The Chancellor says that the British taxpayer will be £1000 better off than they were last year, but in reality the budget provides only a measly £200 of savings in income tax, savings that will quickly be eaten up by rising costs incurred as a result of this budget's tax increases elsewhere. The Chancellor swears this is a good budget for British business, yet in reality it levies a £1.6 billion increase in NI contributions for employers. And the Chancellor guarantees that this budget protects those who sacrifice everything to serve in Her Majesty's armed forces, while simultaneously abandoning those soldiers returning home from Afghanistan.
What the Chancellor says this budget is, and what it truly is, could not be farther from the truth Mr. Deputy Speaker.
The Leader of the Opposition has made short work of the Government's budget, and laid bare for the British people the damage it will truly do to the economy. Behind the points he's made, there are a few additional areas of importance to address.
The Government's budget is a disaster for commuters, shipping companies, and truly anyone that uses our country's roads. Under the Government's budget it's now more expensive to drive a vehicle, more expensive to pay for fuel, and more expensive to fly. Not only does that make it harder for the average Britain to travel, but it puts an undue burden on companies trying to ship their goods to consumers across the United Kingdom. A burden that will make it harder for small companies to stay in business, and a burden that will result in many businesses being forced to pass the cost off to the consumer by means of higher prices.
The Government's budget also increases taxes on both gas and electricity use. At a time when many in our country are still struggling, and families are just trying to get back on their feet, this Government has decided to knock them right back down. The Government is making it harder for families to heat and light their homes, an affront to Britons everywhere that no MP should be willing to stand for. If there was any indicator of how truly out of touch this Coalition is with the lives of everyday Britons, this is it.

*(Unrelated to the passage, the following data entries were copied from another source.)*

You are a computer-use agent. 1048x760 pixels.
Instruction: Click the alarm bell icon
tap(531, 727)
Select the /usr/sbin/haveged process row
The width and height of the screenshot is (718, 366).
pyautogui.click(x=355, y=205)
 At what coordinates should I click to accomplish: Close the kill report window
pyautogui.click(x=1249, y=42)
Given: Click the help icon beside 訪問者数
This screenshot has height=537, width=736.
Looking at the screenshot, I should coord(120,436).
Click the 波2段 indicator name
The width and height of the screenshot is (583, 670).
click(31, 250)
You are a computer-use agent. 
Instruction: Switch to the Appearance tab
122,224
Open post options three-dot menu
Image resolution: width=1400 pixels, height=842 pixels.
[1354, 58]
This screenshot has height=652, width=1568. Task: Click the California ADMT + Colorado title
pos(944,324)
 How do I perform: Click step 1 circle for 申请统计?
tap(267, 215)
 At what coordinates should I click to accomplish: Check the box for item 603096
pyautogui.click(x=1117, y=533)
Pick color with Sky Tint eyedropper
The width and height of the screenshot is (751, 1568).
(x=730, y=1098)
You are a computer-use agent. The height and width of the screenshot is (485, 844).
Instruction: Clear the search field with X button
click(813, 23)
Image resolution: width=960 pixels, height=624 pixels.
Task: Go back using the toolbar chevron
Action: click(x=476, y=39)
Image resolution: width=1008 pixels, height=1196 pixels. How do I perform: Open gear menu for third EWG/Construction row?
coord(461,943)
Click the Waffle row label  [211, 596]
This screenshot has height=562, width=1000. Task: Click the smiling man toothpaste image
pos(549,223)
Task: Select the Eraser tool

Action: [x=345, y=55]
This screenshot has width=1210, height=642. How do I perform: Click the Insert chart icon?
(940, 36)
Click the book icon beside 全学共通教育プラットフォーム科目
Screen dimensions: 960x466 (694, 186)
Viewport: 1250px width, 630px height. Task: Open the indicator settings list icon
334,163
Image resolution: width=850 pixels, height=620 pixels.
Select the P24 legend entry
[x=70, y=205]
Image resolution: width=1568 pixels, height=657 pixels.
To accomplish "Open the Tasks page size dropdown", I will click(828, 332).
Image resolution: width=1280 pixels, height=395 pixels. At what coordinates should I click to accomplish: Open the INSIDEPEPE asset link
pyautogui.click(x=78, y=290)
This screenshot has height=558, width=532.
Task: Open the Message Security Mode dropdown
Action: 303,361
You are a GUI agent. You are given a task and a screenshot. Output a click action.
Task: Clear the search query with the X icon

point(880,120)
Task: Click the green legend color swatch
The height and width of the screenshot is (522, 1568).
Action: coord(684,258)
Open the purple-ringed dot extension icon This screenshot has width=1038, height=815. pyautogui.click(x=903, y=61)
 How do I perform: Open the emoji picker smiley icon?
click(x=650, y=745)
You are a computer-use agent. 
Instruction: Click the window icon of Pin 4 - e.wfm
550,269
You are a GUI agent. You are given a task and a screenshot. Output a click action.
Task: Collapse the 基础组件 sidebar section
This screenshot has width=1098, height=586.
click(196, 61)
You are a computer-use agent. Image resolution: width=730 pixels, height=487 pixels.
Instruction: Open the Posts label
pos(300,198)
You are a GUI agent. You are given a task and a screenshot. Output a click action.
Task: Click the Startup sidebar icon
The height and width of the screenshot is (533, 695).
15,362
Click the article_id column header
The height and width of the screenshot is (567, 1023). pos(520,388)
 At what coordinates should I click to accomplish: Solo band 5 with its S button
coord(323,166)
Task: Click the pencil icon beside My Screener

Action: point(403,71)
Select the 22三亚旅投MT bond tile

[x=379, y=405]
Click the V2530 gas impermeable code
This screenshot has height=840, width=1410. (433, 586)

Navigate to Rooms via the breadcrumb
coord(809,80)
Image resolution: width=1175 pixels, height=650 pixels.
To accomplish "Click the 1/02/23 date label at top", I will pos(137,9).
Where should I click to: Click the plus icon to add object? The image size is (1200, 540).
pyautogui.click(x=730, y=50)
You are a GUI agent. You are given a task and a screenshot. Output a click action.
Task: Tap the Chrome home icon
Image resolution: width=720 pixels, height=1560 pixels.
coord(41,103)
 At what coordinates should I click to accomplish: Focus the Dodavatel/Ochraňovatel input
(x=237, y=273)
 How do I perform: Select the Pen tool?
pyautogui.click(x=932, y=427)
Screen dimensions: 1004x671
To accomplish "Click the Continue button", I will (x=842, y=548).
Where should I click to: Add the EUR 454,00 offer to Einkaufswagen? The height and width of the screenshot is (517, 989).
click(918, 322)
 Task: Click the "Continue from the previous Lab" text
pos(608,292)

And finally, Mr. Deputy Speaker, the Government has moved once again to slash the Help To Buy scheme. H2B has been critical for thousands of families across Britain in making it possible for them to finally own their own home. To own property, to have a real stake in this country's future, and to have a guaranteed source of value that they can pass on to their children. Homeownership is a corner stone of life in Britain, it is a fundamental part of life in a property owning democracy, and year after year the Government ramps up their attempts to undermine it. The Careless Coalition may be comfortable with a future where only the well-off can afford to own their own home, but I know I speak for the entire Opposition when I say we are not. Every Briton deserves the opportunity to work hard, to save responsibly, and to achieve their goal of owning their own home. That is becoming increasingly impossible under the Government, and it's because of their refusal to support Britons' desire to become homeowners.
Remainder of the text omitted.